A Bruxelles con gli altri Capi di Governo
Si rivolge con un filo di voce alla fidata Patrizia Scurti. La preghiera è catturata nel video postato sull’account social di Volodymyr Zelensky. Quello con l’ucraino è in effetti il passaggio più delicato di una missione internazionale complessa. Perché a Bruxelles la premier deve gestire alcuni nodi europei che le creano grattacapi, soprattutto a Roma.
Ha incontrato Ursula Von der Leyen e, nel pomeriggio, il Presidente ucraino. Al centro del colloquio con Von der Leyen le priorità italiane in vista dell’odierno Consiglio Europeo, a partire da competitività, transizione climatica e semplificazione. Ha, inoltre, ribadito la necessità di urgenti provvedimenti a sostegno del Settore automobilistico e delle Industrie ad alto consumo energetico.

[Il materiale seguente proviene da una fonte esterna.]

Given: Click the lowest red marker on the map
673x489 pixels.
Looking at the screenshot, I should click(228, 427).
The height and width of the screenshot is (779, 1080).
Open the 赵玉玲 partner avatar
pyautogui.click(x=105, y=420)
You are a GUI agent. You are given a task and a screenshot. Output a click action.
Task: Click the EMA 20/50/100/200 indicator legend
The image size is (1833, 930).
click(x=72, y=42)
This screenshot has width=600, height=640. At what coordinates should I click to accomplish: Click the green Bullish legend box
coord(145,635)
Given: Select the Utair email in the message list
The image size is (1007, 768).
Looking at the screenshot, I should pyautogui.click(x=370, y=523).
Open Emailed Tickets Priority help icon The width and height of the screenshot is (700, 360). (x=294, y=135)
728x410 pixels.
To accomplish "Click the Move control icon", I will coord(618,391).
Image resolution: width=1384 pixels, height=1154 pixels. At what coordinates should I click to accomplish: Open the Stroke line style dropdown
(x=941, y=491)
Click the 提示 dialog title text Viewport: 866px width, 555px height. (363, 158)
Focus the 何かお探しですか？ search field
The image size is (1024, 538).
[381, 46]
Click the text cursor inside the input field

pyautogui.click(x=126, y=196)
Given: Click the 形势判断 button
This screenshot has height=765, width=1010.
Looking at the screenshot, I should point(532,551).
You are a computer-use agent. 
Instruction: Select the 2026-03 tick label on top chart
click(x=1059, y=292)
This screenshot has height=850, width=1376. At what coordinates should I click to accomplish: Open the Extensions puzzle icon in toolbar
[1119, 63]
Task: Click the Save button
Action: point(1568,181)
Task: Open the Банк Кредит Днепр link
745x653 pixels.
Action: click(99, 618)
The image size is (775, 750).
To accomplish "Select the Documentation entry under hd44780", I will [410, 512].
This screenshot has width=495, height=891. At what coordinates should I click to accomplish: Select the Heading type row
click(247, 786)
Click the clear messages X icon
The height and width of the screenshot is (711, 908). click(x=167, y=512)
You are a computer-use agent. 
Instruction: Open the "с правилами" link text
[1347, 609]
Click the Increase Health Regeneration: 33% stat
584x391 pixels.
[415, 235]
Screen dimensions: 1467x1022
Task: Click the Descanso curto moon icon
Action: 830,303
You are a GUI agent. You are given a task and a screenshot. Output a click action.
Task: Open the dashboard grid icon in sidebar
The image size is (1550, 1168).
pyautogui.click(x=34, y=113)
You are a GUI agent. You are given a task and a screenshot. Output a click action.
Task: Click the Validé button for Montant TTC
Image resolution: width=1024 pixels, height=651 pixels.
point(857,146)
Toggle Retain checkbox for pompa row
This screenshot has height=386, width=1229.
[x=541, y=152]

Quando la premier si ritrova, invece, con Zelensky riceve la richiesta da parte di quest’ultimo di contribuire a superare l’inverno con enormi generatori capaci di garantire elettricità e, dunque, calore alle città ucraine. Non è la prima volta che lo fa e Meloni non intende tirarsi indietro. Ma il vero passo in avanti è stato fatto sulle sanzioni economiche alla Russia. Il pacchetto è stato approvato e stabilisce soprattutto il divieto per Mosca di vendere il gas liquido.